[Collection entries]
----------
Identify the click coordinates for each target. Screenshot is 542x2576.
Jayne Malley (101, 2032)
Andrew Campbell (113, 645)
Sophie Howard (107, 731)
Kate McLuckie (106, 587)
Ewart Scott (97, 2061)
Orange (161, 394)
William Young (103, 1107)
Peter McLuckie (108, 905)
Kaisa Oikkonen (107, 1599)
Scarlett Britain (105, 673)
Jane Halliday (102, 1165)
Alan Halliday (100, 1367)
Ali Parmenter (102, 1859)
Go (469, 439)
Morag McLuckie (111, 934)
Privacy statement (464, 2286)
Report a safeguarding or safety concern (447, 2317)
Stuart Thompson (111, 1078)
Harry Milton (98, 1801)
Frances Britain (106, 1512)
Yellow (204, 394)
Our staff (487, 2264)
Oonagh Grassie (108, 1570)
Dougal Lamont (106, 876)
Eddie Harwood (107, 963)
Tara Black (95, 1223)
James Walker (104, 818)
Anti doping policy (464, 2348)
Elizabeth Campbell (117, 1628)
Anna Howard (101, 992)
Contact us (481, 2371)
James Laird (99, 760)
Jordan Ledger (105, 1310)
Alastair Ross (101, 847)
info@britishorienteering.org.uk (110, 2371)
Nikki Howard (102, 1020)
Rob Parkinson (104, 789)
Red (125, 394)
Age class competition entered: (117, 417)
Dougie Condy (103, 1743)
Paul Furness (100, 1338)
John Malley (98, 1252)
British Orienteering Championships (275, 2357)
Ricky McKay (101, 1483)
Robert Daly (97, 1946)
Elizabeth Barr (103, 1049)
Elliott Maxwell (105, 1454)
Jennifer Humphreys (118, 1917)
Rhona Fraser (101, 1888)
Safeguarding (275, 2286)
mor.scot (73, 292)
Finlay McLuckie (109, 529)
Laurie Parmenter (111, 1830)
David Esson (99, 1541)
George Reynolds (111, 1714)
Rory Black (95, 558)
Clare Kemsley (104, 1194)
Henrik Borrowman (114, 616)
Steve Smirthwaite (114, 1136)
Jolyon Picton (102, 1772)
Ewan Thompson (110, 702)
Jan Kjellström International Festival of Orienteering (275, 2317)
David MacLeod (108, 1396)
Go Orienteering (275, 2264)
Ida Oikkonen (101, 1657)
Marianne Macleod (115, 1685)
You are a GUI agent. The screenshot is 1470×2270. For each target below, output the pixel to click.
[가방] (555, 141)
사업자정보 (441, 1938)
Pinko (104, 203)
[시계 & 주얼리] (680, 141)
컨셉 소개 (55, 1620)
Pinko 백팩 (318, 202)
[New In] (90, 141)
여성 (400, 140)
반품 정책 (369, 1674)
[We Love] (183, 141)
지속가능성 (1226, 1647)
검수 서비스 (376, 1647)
----------
## TASK TO COMPLETE
Having read the entries above, repeat them exactly.

## ANSWER BOX
Identify the click coordinates for each target. Screenshot is 542x2576.
Jayne Malley (101, 2032)
Andrew Campbell (113, 645)
Sophie Howard (107, 731)
Kate McLuckie (106, 587)
Ewart Scott (97, 2061)
Orange (161, 394)
William Young (103, 1107)
Peter McLuckie (108, 905)
Kaisa Oikkonen (107, 1599)
Scarlett Britain (105, 673)
Jane Halliday (102, 1165)
Alan Halliday (100, 1367)
Ali Parmenter (102, 1859)
Go (469, 439)
Morag McLuckie (111, 934)
Privacy statement (464, 2286)
Report a safeguarding or safety concern (447, 2317)
Stuart Thompson (111, 1078)
Harry Milton (98, 1801)
Frances Britain (106, 1512)
Yellow (204, 394)
Our staff (487, 2264)
Oonagh Grassie (108, 1570)
Dougal Lamont (106, 876)
Eddie Harwood (107, 963)
Tara Black (95, 1223)
James Walker (104, 818)
Anti doping policy (464, 2348)
Elizabeth Campbell (117, 1628)
Anna Howard (101, 992)
Contact us (481, 2371)
James Laird (99, 760)
Jordan Ledger (105, 1310)
Alastair Ross (101, 847)
info@britishorienteering.org.uk (110, 2371)
Nikki Howard (102, 1020)
Rob Parkinson (104, 789)
Red (125, 394)
Age class competition entered: (117, 417)
Dougie Condy (103, 1743)
Paul Furness (100, 1338)
John Malley (98, 1252)
British Orienteering Championships (275, 2357)
Ricky McKay (101, 1483)
Robert Daly (97, 1946)
Elizabeth Barr (103, 1049)
Elliott Maxwell (105, 1454)
Jennifer Humphreys (118, 1917)
Rhona Fraser (101, 1888)
Safeguarding (275, 2286)
mor.scot (73, 292)
Finlay McLuckie (109, 529)
Laurie Parmenter (111, 1830)
David Esson (99, 1541)
George Reynolds (111, 1714)
Rory Black (95, 558)
Clare Kemsley (104, 1194)
Henrik Borrowman (114, 616)
Steve Smirthwaite (114, 1136)
Jolyon Picton (102, 1772)
Ewan Thompson (110, 702)
Jan Kjellström International Festival of Orienteering (275, 2317)
David MacLeod (108, 1396)
Go Orienteering (275, 2264)
Ida Oikkonen (101, 1657)
Marianne Macleod (115, 1685)
You are a GUI agent. The screenshot is 1470×2270. For each target below, output the pixel to click.
[가방] (555, 141)
사업자정보 (441, 1938)
Pinko (104, 203)
[시계 & 주얼리] (680, 141)
컨셉 소개 (55, 1620)
Pinko 백팩 (318, 202)
[New In] (90, 141)
여성 (400, 140)
반품 정책 (369, 1674)
[We Love] (183, 141)
지속가능성 (1226, 1647)
검수 서비스 (376, 1647)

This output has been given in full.